Items from a data source
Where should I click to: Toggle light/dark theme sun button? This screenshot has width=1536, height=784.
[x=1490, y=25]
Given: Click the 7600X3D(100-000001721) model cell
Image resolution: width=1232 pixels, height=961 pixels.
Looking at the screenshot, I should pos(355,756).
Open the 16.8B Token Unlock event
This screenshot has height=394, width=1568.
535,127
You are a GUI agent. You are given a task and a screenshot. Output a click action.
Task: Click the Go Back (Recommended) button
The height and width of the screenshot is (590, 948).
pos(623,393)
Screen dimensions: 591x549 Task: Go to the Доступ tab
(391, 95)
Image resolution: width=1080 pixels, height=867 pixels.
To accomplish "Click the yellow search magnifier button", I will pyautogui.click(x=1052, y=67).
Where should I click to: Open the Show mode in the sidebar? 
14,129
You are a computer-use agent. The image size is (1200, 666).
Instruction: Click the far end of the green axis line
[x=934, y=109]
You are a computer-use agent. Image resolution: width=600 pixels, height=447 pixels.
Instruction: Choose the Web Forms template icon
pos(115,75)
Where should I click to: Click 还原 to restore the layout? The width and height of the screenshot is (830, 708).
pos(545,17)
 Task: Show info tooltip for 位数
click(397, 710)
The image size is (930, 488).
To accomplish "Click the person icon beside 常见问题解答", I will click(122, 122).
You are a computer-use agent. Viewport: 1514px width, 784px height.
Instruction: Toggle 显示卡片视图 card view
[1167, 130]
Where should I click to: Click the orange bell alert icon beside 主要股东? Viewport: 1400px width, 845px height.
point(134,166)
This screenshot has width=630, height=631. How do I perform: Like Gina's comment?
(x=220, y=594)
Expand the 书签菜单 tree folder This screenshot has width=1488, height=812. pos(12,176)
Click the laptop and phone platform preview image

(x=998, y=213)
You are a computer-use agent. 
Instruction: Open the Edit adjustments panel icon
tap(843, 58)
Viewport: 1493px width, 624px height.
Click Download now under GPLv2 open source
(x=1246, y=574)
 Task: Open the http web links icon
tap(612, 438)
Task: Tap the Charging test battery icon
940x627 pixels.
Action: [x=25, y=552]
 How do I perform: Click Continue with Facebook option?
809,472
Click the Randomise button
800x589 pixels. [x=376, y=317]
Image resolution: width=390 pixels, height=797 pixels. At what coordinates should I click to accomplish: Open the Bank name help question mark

WORK REQUIRED> Give only a number, namely how many lines in the entries above hold the word "accomplish".

RESPONSE> 3